**YOUR OBJECTIVE**
Only the lines from the top of the material through the line containing "Screen dimensions: 556x533" should be restated, each one exactly.

**RECORDS TO PROCESS**

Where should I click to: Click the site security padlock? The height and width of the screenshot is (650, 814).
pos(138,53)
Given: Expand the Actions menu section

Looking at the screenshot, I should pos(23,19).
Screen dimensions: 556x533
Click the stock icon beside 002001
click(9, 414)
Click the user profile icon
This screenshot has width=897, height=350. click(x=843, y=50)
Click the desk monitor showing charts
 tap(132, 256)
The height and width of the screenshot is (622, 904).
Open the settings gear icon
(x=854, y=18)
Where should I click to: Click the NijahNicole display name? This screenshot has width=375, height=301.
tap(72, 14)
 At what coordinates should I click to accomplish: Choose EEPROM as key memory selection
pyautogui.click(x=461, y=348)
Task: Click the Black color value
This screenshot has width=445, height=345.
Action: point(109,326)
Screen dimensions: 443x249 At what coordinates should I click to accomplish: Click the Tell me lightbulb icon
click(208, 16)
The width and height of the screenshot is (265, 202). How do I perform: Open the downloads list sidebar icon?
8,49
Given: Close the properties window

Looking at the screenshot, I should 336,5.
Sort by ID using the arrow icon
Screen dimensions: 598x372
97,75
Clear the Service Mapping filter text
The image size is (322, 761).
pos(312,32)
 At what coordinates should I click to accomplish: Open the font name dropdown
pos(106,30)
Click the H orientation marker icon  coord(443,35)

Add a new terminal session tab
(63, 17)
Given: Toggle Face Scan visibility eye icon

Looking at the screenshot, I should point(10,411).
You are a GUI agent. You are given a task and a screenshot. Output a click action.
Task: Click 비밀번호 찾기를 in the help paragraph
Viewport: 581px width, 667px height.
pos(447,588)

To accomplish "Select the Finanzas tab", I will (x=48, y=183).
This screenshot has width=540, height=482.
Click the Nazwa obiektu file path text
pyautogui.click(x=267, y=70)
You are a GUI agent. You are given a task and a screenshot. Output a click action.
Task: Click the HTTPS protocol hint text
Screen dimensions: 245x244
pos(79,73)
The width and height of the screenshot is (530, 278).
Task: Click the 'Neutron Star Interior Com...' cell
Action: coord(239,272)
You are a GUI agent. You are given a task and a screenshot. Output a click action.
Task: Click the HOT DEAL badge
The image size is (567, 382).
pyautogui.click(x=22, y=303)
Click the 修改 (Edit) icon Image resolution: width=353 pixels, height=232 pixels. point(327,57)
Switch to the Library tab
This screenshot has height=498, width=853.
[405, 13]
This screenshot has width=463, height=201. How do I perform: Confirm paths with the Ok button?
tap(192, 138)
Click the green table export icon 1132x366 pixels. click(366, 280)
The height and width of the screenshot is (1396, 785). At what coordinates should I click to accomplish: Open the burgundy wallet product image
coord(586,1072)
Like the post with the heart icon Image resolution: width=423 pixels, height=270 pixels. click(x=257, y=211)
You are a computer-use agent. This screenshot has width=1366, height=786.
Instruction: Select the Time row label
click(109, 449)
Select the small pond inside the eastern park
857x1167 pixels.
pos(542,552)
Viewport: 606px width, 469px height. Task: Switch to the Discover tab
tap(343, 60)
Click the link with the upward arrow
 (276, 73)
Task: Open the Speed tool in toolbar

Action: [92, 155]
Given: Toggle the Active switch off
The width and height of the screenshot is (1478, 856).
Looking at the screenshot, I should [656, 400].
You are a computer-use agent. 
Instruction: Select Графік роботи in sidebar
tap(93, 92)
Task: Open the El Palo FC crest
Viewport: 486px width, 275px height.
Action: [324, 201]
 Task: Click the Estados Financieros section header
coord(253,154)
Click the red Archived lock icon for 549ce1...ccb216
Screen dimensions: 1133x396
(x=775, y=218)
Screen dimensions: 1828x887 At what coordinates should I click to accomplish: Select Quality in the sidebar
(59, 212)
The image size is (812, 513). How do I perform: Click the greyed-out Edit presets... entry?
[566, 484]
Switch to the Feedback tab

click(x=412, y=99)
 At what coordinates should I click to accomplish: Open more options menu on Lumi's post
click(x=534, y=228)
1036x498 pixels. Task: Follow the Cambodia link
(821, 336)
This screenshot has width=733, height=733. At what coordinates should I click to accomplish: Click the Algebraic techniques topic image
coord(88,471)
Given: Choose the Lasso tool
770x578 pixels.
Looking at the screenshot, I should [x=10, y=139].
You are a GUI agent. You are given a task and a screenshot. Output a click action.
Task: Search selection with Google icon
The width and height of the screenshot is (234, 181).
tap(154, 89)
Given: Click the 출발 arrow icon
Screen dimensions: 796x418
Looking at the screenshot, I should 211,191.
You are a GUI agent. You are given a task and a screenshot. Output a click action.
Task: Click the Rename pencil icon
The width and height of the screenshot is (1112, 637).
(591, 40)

**ANSWER TO THIS PROBLEM**
Where should I click to: Click the site security padlock? The height and width of the screenshot is (650, 814).
pos(138,53)
Given: Expand the Actions menu section

Looking at the screenshot, I should pos(23,19).
Screen dimensions: 556x533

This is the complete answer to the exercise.